In short, what are the main drawbacks of PyPy that cause it to remain a separate project?


回答 0

PyPy不是CPython的分支,因此永远不能将其直接合并到CPython中。

从理论上讲,Python社区可以普遍采用PyPy,可以将PyPy用作参考实现,而可以停止CPython。但是,PyPy有其自身的弱点:

  • CPython易于与用C编写的Python模块集成,这是传统上Python应用程序处理CPU密集型任务的方式(例如,参见SciPy项目)。
  • PyPy JIT编译步骤本身要花费CPU时间-仅通过重复运行已编译的代码,它才能整体上更快。这意味着启动时间可能会更长,因此PyPy对于运行胶水代码或琐碎的脚本不一定有效。
  • PyPy和CPython行为在所有方面都不完全相同,尤其是涉及“实现细节”时(该行为不是语言指定的,但在实际水平上仍然很重要)。
  • CPython比PyPy可以在更多的体系结构上运行,并且已经成功地适应了以PyPy不可行的方式在嵌入式体系结构中运行。
  • CPython的内存管理参考计数方案可以说比PyPy的各种GC系统具有更可预测的性能影响,尽管不一定对所有“纯GC”策略都如此。
  • PyPy尚未完全支持Python 3.x,尽管这是一个活跃的工作项目。

PyPy是一个很棒的项目,但是CPU密集型任务的运行速度并不是全部,在许多应用程序中,它是许多关注中最少的。例如,Django可以在PyPy上运行,这使得模板化更快,但是CPython的数据库驱动程序比PyPy的更快。最后,哪种实现方式更有效取决于给定应用程序的瓶颈所在。

另一个例子:您认为PyPy非常适合游戏,但是大多数GC策略(例如PyPy中使用的GC策略)都会引起明显的抖动。对于CPython,大多数占用大量CPU的游戏资源都已转移到PyGame库中,因为PyGame主要是作为C扩展实现的,所以PyPy无法利用(尽管参见:pygame-cffi)。我仍然认为PyPy可以成为游戏的绝佳平台,但我从未见过它的实际用途。

PyPy和CPython在基本设计问题上有根本不同的方法,并会做出不同的权衡,因此在每种情况下,两者都不比另一个“更好”。

PyPy is not a fork of CPython, so it could never be merged directly into CPython.

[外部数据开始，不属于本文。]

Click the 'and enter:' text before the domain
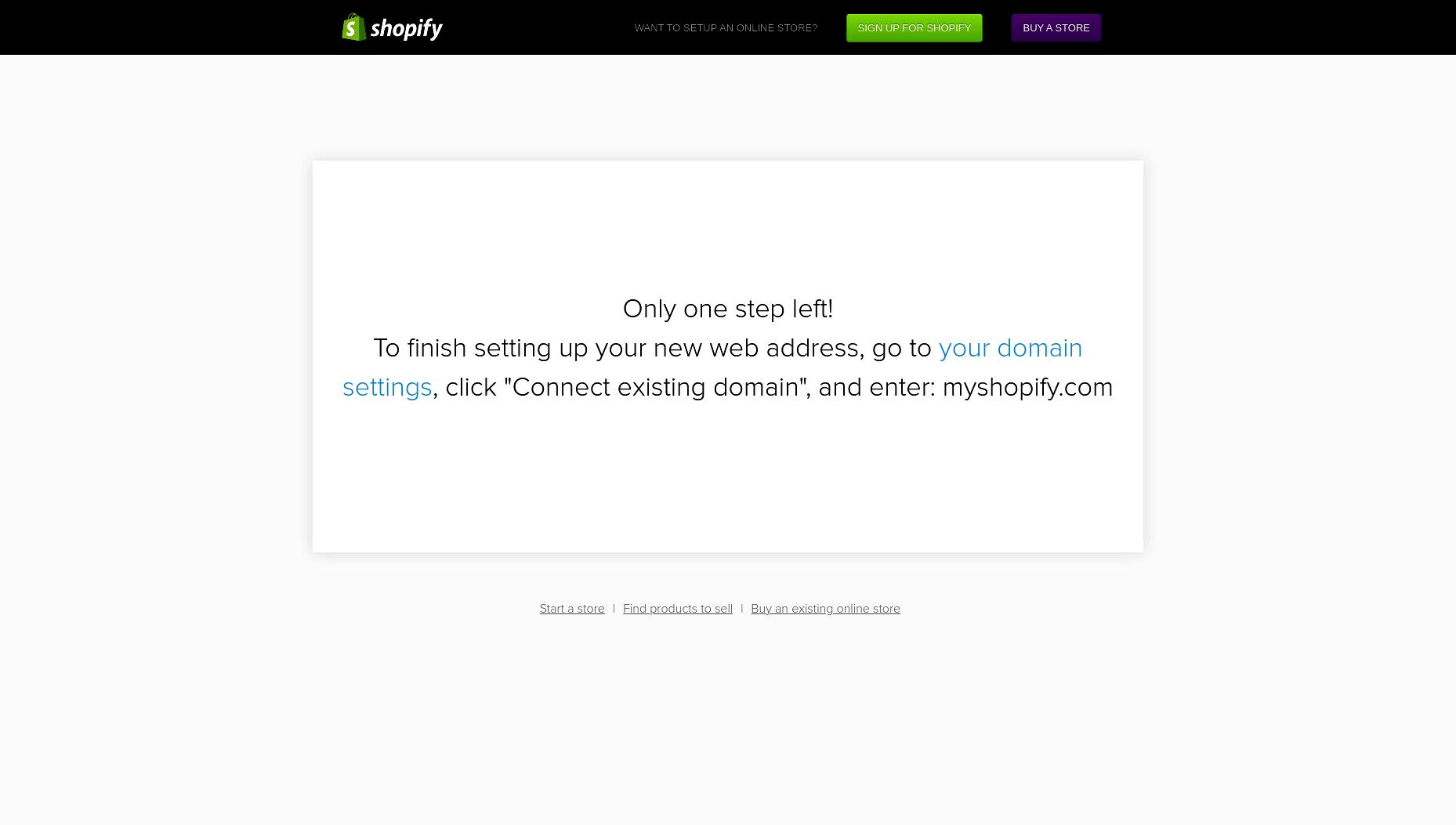 point(877,387)
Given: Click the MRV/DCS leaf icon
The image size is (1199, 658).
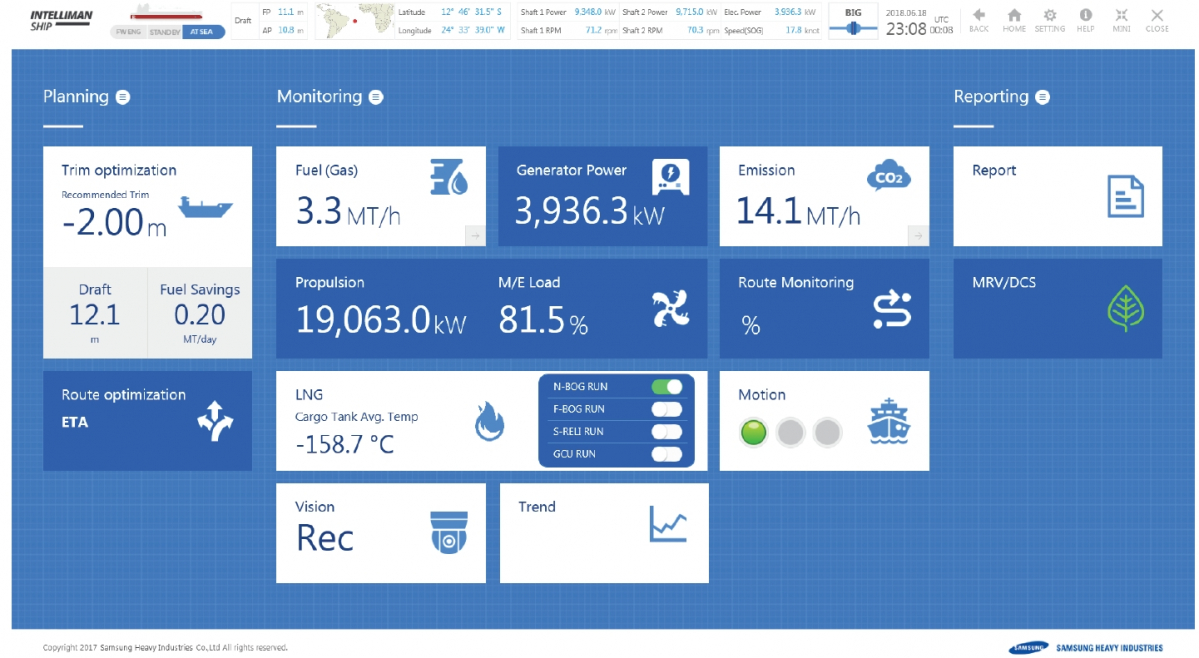Looking at the screenshot, I should [1125, 309].

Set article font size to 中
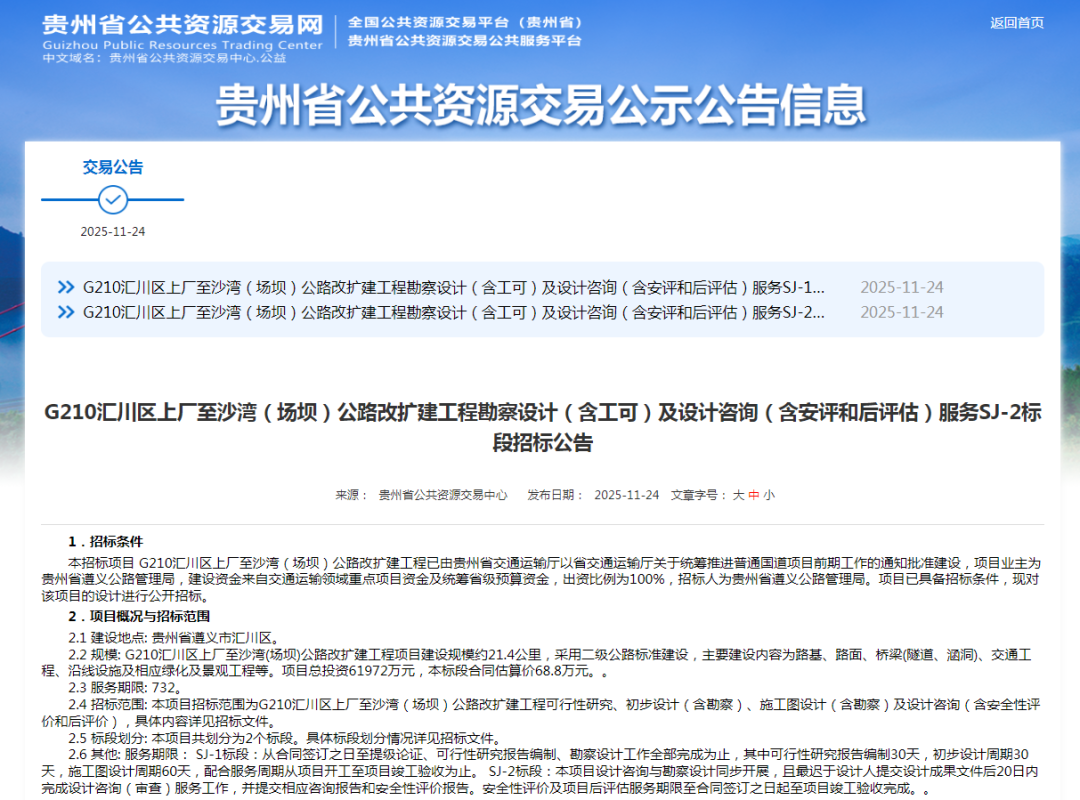tap(753, 495)
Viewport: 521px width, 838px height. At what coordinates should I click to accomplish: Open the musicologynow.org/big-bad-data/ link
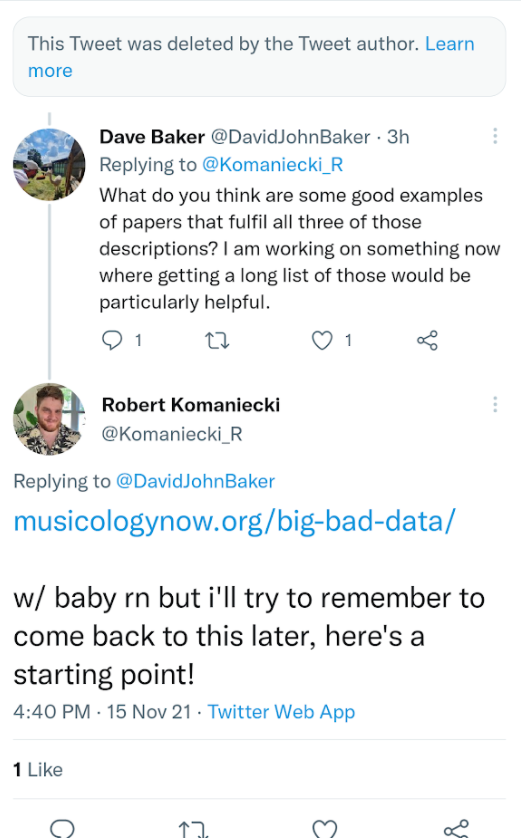(234, 521)
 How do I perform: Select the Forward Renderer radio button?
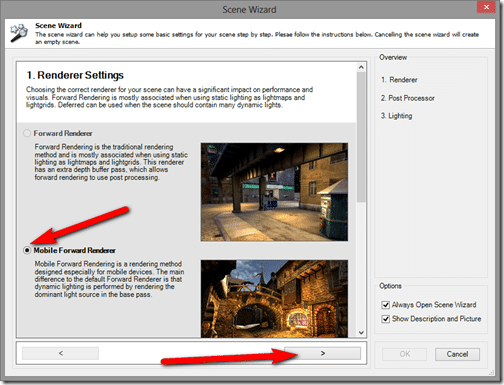(27, 133)
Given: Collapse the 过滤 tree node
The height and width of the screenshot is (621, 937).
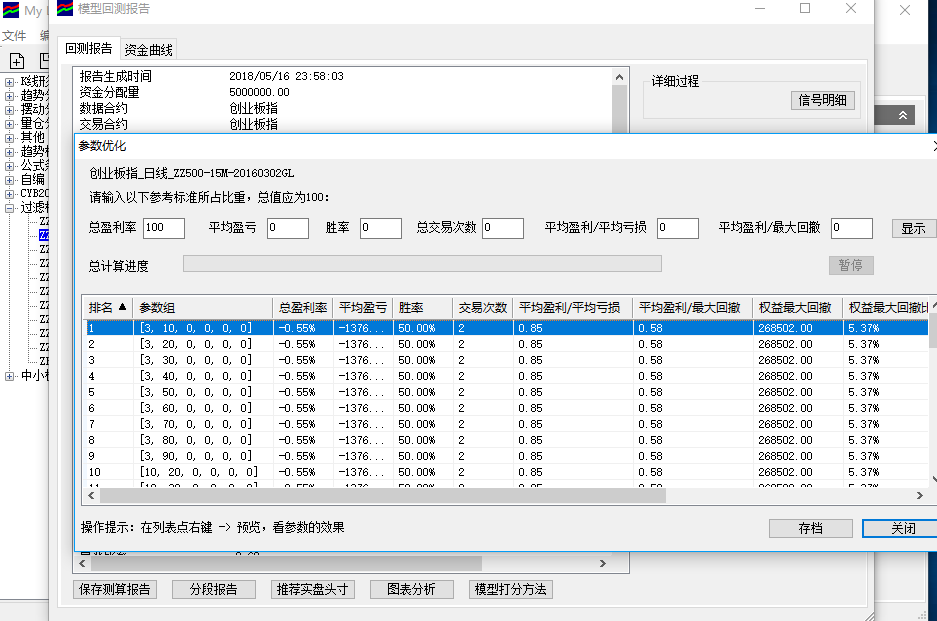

Theoretically the Python community could universally adopt PyPy, PyPy could be made the reference implementation, and CPython could be discontinued. However, PyPy has its own weaknesses:

  • CPython is easy to integrate with Python modules written in C, which is traditionally the way Python applications have handled CPU-intensive tasks (see for instance the SciPy project).
  • The PyPy JIT compilation step itself costs CPU time — it’s only through repeated running of compiled code that it becomes faster overall. This means startup times can be higher, and therefore PyPy isn’t necessarily as efficient for running glue code or trivial scripts.
  • PyPy and CPython behavior is not identical in all respects, especially when it comes to “implementation details” (behavior that is not specified by the language but is still important at a practical level).
  • CPython runs on more architectures than PyPy and has been successfully adapted to run in embedded architectures in ways that may be impractical for PyPy.
  • CPython’s reference counting scheme for memory management arguably has more predictable performance impacts than PyPy’s various GC systems, although this isn’t necessarily true of all “pure GC” strategies.
  • PyPy does not yet fully support Python 3.x, although that is an active work item.

PyPy is a great project, but runtime speed on CPU-intensive tasks isn’t everything, and in many applications it’s the least of many concerns. For instance, Django can run on PyPy and that makes templating faster, but CPython’s database drivers are faster than PyPy’s; in the end, which implementation is more efficient depends on where the bottleneck in a given application is.

Another example: you’d think PyPy would be great for games, but most GC strategies like those used in PyPy cause noticeable jitter. For CPython, most of the CPU-intensive game stuff is offloaded to the PyGame library, which PyPy can’t take advantage of since PyGame is primarily implemented as a C extension (though see: pygame-cffi). I still think PyPy can be a great platform for games, but I’ve never seen it actually used.

PyPy and CPython have radically different approaches to fundamental design questions and make different tradeoffs, so neither one is “better” than the other in every case.


回答 1

例如,它与Python 2.x 并非100%兼容,并且仅对3.x 具有初步支持

它也不是可以合并的东西-PyPy提供的Python实现是使用他们创建的框架生成的,该框架非常酷,但也与现有的CPython实现完全不同。它必须是一个完整的替代品。

PyPy和CPython之间有一些非常具体的区别,其中一个很大的区别就是扩展模块的支持方式-如果您想超越标准库,那就太重要了。

还值得注意的是,PyPy并非普遍都更快。

For one, it’s not 100% compatible with Python 2.x, and has only preliminary support for 3.x.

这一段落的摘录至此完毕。